Records from a collection:
------------------------------------------------------------------------

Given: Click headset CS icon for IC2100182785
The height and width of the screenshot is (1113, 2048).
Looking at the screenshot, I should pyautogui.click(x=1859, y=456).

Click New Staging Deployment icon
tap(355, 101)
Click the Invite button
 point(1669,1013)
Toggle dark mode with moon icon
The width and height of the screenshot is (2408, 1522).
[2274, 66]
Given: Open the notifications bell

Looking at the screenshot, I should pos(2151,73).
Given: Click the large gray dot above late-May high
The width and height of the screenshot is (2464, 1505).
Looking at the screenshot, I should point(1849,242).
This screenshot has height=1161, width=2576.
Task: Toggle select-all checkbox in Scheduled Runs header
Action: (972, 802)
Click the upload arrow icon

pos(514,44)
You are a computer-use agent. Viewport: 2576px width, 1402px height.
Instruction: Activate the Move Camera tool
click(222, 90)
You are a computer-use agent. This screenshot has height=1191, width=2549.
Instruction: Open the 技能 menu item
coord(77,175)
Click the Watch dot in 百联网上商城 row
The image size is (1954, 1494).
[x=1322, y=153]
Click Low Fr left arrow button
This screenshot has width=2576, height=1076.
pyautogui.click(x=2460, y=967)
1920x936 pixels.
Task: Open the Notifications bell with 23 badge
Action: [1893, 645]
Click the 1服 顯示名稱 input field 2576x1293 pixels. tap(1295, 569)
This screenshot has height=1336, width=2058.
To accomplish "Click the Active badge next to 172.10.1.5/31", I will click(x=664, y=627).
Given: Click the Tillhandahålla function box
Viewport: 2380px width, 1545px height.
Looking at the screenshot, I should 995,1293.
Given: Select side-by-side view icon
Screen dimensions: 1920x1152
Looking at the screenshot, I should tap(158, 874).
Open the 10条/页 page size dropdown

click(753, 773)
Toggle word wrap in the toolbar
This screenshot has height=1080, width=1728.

------------------------------------------------------------------------

▶ [WHAT IS EXPECTED]: Write out, word for word, the line containing "This screenshot has width=2576, height=1076." and every line after it to the end of the data above.

▶ [TASK RESPONSE]:
This screenshot has width=2576, height=1076.
pyautogui.click(x=2460, y=967)
1920x936 pixels.
Task: Open the Notifications bell with 23 badge
Action: [1893, 645]
Click the 1服 顯示名稱 input field 2576x1293 pixels. tap(1295, 569)
This screenshot has height=1336, width=2058.
To accomplish "Click the Active badge next to 172.10.1.5/31", I will click(x=664, y=627).
Given: Click the Tillhandahålla function box
Viewport: 2380px width, 1545px height.
Looking at the screenshot, I should 995,1293.
Given: Select side-by-side view icon
Screen dimensions: 1920x1152
Looking at the screenshot, I should tap(158, 874).
Open the 10条/页 page size dropdown

click(753, 773)
Toggle word wrap in the toolbar
This screenshot has height=1080, width=1728.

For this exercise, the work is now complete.